There have been some really cool robots produced over the years and there will be more to come as advances in microelectronics allow majorly complex systems to be included in childrens toys. Some of my favourite robot toys are not the classic Robbie or R2D2 style models, but the kind of design that reflects the more industrial, purely mechanical robot.
Radio Shack and Tomy made one of the best robot toys ever, the Armatron. Essentially a static arm on a powered base, Armatron had five degrees of articulation in its powerful manipulator, controlled by a pair of joysticks on the base. More of a dexterity game than a model, the idea was to use the arm to build a simple 'reactor' from parts placed within reach of the base, before a timer ran out and cut power. It was quite difficult to synchronise all the movements of the arm to pick up the parts, especially as the batteries wore out and the arm began to slow up!

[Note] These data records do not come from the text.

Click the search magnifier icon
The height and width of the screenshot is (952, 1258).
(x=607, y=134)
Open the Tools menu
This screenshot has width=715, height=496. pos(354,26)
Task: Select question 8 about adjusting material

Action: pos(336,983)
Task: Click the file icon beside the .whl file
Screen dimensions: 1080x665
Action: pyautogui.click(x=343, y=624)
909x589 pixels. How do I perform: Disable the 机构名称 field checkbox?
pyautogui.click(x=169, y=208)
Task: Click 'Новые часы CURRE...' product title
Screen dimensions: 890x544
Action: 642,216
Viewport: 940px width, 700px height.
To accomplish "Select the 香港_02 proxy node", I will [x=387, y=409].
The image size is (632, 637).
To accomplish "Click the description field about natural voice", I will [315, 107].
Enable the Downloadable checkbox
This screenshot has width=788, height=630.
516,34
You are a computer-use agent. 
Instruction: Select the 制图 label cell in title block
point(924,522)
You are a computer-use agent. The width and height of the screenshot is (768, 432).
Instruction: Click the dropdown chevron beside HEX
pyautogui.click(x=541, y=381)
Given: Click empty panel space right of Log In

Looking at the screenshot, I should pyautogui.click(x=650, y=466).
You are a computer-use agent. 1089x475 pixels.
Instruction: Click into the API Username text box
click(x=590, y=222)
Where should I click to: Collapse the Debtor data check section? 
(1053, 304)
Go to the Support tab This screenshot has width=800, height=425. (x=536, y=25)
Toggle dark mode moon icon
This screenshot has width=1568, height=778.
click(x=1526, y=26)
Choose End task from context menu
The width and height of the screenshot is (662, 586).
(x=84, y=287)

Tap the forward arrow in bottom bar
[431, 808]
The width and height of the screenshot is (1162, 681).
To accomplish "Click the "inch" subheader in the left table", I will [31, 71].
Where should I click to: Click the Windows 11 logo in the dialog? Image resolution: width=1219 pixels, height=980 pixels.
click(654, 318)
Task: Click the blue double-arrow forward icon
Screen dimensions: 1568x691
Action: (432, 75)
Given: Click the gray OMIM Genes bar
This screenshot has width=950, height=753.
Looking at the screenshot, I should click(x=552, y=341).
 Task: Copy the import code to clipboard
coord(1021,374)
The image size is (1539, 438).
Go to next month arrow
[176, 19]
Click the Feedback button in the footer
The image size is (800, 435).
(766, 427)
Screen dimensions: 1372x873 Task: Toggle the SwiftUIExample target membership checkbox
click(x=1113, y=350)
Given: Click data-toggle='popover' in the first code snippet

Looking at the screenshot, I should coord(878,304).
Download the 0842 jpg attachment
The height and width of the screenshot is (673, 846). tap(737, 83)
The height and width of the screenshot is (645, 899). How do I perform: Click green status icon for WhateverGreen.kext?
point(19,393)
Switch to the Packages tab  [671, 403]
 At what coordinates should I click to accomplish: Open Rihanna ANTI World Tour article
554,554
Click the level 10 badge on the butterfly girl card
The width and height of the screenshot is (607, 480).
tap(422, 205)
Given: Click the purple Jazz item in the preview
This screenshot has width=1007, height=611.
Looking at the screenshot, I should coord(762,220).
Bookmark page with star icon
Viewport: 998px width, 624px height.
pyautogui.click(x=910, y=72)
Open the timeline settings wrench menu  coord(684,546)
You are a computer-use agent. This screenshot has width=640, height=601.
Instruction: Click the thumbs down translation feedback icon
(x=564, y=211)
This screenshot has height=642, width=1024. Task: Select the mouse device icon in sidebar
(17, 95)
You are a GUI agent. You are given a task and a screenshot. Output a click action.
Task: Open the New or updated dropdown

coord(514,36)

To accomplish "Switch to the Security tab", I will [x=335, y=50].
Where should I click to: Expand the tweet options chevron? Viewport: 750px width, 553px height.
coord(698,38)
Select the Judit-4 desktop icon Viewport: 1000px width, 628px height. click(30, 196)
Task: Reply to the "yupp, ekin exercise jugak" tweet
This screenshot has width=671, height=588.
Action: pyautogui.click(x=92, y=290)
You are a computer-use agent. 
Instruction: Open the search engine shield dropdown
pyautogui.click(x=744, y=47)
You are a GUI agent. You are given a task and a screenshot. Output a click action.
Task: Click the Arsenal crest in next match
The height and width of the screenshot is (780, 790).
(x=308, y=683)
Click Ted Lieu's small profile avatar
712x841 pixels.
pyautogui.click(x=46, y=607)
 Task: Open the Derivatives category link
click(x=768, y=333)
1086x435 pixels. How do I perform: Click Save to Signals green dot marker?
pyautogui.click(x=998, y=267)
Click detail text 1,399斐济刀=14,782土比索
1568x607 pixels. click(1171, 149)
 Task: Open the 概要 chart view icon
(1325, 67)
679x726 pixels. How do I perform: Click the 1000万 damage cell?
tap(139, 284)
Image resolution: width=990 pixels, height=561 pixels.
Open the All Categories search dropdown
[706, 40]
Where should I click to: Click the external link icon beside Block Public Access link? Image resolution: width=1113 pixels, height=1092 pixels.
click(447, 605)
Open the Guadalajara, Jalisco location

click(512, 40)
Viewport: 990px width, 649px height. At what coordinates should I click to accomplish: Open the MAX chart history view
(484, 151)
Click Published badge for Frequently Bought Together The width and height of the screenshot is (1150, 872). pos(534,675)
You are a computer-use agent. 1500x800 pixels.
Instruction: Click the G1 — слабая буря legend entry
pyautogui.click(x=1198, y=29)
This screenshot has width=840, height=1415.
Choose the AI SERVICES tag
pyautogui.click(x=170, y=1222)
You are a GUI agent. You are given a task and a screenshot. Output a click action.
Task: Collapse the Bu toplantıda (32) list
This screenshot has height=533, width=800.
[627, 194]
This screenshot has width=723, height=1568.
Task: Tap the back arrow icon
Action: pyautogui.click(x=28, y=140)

After the original Armatron, Radio Shack decided to add the missing element of mobility and created the awesome Mobile Armatron. This time Armatron sported a head and eyes and a pumped up single arm. Mobility was provided by a set of wheels beneath and he was controlled by a wired keypad.
Bandai, one of the largest japanese toy makers were not to be outdone and produced a robot which is easily my favourite, even if it does have the stupidest name! The Robot Arm Machine was seconded onto the Robo Machines franchise and came prepared for all eventualities. The compact, tank treaded body is reminiscent of WALL-E and the arms can support three detachable tools. A motor drive in the front of the robot powers the tools, a shovel, a grab and a rocket launcher.Control is wired again and by means of paired joysticks.
An especially nice touch is the use of a famous japanese illustrator for the box art. The artist produced most of the contemporary Imai Macross kit packaging and the style is extremely gritty and realistic.
The Robot Arm Machine design was also 'borrowed' by Blue Box for its larger Worker Robot. A simplified and bulked up version was produced but which only came with two tool attachments.
Finally, Radio Shack brought all the elements of robotic play together in a big boys toy - the Battle Iron Claw. A big sturdy tank base, a powerful grab arm, menacing red sensor and full radio control make the Iron Claw a real force to be reckoned with.Eating batteries for breakfast, this rock solid toy powers across the floor with the push button remote and has a remarkable capable claw at the front to wreak havoc on unsuspecting action figures and dozing pets. You can perform Thunderbirds style rescues with it or batter you way into enemy enclosures before gripping hold of the treasures and making off at top speed. A classic fun toy!